Let $S$ be a set and $V$ a subspace of the $K$-vector space $K^S$. Suppose there exist a finite family $(s_i)_{1\leq i\leq p}$ of elements of $S$ and a finite family $(f_i)_{1\leq i\leq p}$ of elements of $V$ such that $f_i(s_j)=\delta_{ij}$ for all $i,j\in[1,p]$. I want to show that this implies $p\leq\text{dim}(V)$.

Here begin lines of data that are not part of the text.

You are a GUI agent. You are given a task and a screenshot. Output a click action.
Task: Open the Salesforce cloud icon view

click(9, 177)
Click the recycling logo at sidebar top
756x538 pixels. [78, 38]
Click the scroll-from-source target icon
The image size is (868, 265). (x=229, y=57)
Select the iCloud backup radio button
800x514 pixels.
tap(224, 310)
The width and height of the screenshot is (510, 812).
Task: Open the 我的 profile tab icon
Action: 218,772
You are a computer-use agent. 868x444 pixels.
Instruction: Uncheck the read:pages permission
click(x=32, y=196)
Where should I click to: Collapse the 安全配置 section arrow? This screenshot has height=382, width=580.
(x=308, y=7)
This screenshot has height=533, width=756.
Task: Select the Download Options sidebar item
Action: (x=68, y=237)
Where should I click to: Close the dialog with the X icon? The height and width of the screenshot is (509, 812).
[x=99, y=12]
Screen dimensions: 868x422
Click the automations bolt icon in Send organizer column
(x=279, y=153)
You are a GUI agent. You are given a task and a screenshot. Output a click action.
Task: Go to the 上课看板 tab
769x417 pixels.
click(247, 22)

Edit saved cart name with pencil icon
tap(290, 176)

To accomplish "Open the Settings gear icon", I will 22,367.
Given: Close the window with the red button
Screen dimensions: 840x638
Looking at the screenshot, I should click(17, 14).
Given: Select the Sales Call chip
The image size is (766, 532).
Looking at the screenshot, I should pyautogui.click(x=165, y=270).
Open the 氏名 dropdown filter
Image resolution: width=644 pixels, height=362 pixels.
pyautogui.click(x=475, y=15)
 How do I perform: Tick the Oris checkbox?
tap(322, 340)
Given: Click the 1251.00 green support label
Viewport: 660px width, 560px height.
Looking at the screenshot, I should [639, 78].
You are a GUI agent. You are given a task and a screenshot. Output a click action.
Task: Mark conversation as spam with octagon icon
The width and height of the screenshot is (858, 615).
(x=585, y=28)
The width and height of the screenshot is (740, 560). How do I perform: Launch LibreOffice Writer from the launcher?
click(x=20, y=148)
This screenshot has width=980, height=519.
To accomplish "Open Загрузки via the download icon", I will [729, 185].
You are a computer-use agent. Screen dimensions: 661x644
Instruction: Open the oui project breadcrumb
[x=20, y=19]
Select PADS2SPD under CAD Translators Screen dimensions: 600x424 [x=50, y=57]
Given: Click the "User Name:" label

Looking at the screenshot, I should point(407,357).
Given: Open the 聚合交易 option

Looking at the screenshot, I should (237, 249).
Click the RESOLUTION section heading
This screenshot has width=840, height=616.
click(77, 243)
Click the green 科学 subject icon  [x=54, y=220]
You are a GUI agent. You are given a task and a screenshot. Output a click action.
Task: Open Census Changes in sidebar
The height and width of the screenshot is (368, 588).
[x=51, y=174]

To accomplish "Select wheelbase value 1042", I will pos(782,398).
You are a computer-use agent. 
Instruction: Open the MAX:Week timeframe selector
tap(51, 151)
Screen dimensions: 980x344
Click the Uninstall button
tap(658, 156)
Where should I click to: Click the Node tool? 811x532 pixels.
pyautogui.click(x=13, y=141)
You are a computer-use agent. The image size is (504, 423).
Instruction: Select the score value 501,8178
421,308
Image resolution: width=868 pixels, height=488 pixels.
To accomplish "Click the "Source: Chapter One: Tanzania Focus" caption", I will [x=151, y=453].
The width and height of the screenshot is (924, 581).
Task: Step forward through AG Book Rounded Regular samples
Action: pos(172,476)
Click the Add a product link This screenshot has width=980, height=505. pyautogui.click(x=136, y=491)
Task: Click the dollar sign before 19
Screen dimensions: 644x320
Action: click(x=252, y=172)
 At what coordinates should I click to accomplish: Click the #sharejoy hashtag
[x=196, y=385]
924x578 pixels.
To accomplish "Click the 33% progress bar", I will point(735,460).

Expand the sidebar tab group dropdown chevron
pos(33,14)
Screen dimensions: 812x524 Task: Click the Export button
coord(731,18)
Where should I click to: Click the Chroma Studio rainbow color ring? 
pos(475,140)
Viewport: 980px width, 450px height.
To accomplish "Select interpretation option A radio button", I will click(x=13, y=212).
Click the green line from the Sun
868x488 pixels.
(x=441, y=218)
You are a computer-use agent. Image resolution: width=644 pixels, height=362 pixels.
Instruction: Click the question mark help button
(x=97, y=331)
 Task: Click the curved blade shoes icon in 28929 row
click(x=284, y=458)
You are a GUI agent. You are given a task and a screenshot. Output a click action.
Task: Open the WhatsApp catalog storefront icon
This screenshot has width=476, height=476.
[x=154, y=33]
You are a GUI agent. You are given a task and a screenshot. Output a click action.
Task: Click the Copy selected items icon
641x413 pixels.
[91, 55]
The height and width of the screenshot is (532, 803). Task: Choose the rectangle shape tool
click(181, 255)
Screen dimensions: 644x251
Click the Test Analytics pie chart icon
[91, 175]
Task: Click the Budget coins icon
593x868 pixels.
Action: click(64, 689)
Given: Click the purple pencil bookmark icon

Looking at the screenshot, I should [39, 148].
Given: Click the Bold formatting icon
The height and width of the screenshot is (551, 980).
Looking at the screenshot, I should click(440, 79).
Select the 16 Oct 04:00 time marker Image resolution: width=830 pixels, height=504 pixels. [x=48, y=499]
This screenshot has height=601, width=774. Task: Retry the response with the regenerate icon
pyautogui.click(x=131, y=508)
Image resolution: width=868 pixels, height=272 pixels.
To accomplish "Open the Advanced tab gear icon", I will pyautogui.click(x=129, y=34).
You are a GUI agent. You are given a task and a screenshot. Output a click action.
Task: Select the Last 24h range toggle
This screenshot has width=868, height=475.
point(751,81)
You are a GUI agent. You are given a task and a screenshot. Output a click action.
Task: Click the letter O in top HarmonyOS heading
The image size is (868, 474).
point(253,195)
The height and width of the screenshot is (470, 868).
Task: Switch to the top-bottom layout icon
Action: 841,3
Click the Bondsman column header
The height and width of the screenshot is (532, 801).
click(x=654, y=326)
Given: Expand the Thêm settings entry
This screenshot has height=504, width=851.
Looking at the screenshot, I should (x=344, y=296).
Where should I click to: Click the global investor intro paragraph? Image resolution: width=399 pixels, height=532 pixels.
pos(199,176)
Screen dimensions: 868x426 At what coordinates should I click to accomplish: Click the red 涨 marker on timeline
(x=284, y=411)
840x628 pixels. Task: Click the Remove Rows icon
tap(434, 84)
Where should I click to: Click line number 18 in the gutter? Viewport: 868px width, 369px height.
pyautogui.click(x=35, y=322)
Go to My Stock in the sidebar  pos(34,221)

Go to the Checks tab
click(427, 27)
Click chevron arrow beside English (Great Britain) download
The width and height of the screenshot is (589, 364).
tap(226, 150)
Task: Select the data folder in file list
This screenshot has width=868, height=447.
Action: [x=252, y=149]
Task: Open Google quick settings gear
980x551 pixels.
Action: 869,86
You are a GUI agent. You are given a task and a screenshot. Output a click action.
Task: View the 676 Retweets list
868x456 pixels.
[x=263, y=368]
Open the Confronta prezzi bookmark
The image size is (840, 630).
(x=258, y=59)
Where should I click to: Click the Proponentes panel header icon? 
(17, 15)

Let $(e_s)_{s\in S}$ be the canonical basis of $K^{(S)}$ and $(e_s^*)_{s\in S}$ the associated coordinate forms. There exists an isomorphism $\varphi:(K^{(S)})^*\rightarrow K^S$ sending $\varphi(e^*_s)$ to $(\langle e_{s'},e^*_s\rangle)_{s'\in S}$. It suffices to show that there exists a family $(x_i)_{1\leq i\leq p}$ of $K^{(S)}$ such that $$\langle x_i,\varphi^{-1}(f_j)\rangle=\delta_{ij}.$$ The book proposes to take $x_i:=e_{s_i}$. I don't see how $\langle e_{s_i},\varphi^{-1}(f_j)\rangle=\delta_{ij}$. (The book asserts that $f(s)=\langle e_s,\varphi^{-1}(f)\rangle$ for all $s\in S$ and $f\in K^S$.) Why does it hold?
Edit:
Silly mistake. Ofc $f=\varphi(\varphi^{-1}(f))=(\varphi^{-1}(f)(e_s))_{s\in S}$. Solved.
There is no need to go to the dual, we can show that the family $(f_i)_{1\le i\le p}$ is linearly independent directly. Assume we have a linear combination $$ 0 = \sum_{i=1}^p \lambda_i\, f_i. $$ Let $k\in\{1,\dots,p\}$ and evaluate both sides at $s_k$ to obtain $$ 0 = \left(\sum_{i=1}^p \lambda_i\, f_i\right)(s_k) = \sum_{i=1}^p \lambda_i\, f_i(s_k) = \sum_{i=1}^p \lambda_i\, \delta_{ik} = \lambda_k. $$ Hence $\lambda_k=0$ for $k=1,\dots,p$ and the $f_i$ are linearly independent.
Having found $p$ linearly independent vectors in $V$ we conclude that $p \le \dim(V)$.